Rombongan KPK dipimpin Ketua Setyo Budiyanto dan didampingi para wakil ketua serta Deputi Bidang Penindakan dan Eksekusi Asep Guntur Rahayu. Sekretaris Jenderal Kementerian Keuangan Robert Leonard Marbun mengatakan fokus pembahasan adalah kebutuhan belanja lembaga untuk dua tahun anggaran tersebut.

“Anggaran dia untuk belanja 2026 sampai 2027, lebih banyak itu sih,” kata Robert seusai mengantar pimpinan KPK di kantor kementerian.

Robert membenarkan KPK mengajukan permintaan tambahan anggaran. Namun Kementerian Keuangan menunggu rincian kebutuhan dan rencana penggunaan yang harus disampaikan KPK sebelum memproses usulan tersebut.

“Iya, minta tambah. Nanti kan mereka ngajukan lagi. Nanti kita proses begitu sudah (diajukan),” ujar Robert.

Alokasi Untuk Operasional dan Peralatan

Menurut Robert, sebagian besar tambahan anggaran yang diminta KPK ditujukan untuk belanja operasional. Dalam pertemuan juga dibahas kemungkinan pengadaan peralatan baru untuk menunjang pelaksanaan tugas lembaga.

“Nanti dia lebih banyak untuk belanja operasional, operasional dia. Terus di diskusi dia mungkin ada perlu alat baru atau apa, gitu ya,” kata Robert.
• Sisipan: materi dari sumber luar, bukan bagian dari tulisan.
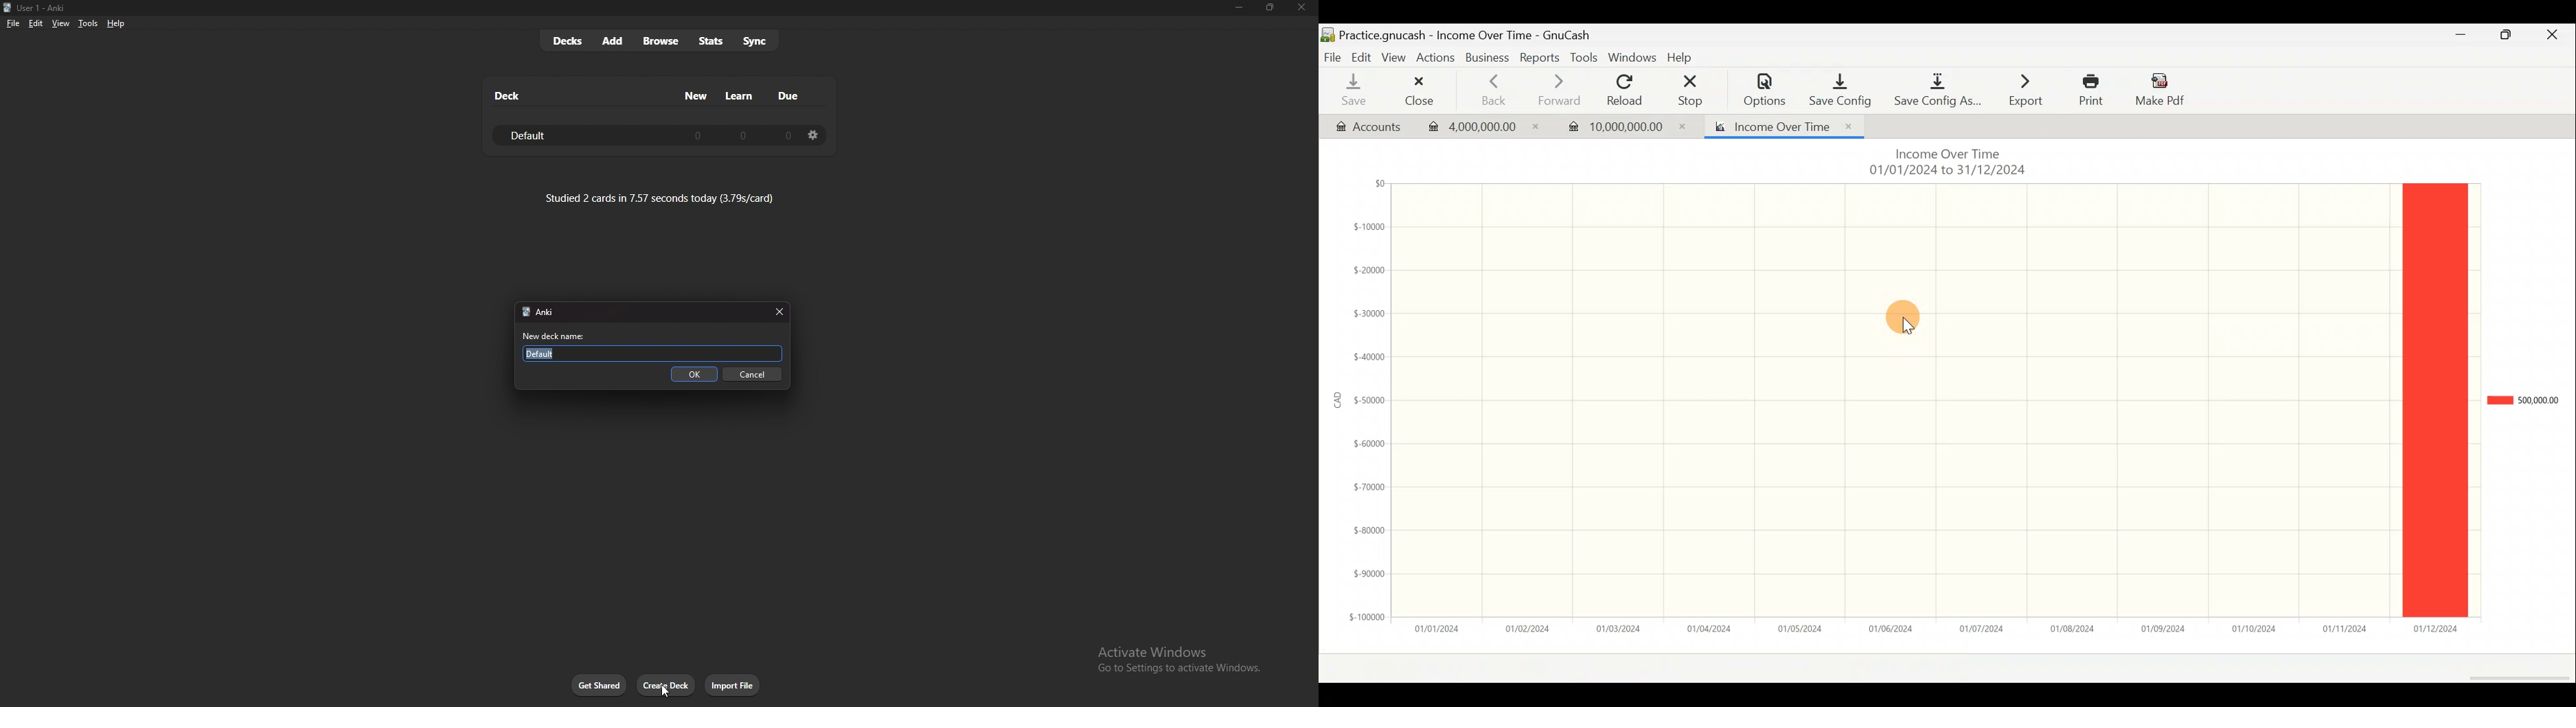  I want to click on cancel, so click(753, 375).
Kementerian Keuangan belum mengungkapkan besaran angka tambahan anggaran yang diajukan karena masih dalam pembahasan. Robert menyatakan nilai usulan belum dapat dipublikasikan saat ini.

Ketika ditanya apakah nilai tambahan mencapai triliunan rupiah, Robert membantah. “Enggak sih, gak T (triliun),” tegasnya.

Riwayat Usulan Anggaran

Sebelumnya, KPK telah mengajukan usulan tambahan anggaran 2027 dalam rapat kerja dengan Komisi III DPR pada 17 Juni 2026. Dalam rapat tersebut KPK mengusulkan kenaikan pagu anggaran dari Rp 1,2 triliun menjadi Rp 2,2 triliun, atau bertambah sekitar Rp 989 miliar.

Juru Bicara KPK Budi Prasetyo menegaskan usulan itu disusun berdasarkan kebutuhan riil organisasi untuk menjalankan tugas pemberantasan korupsi, bukan semata untuk memperbesar belanja lembaga.

“Setiap kebutuhan anggaran yang diajukan tidak disusun berdasarkan keinginan untuk memperbesar belanja lembaga, melainkan berdasarkan kebutuhan riil organisasi dalam menjalankan mandat pemberantasan korupsi,” ujar Budi.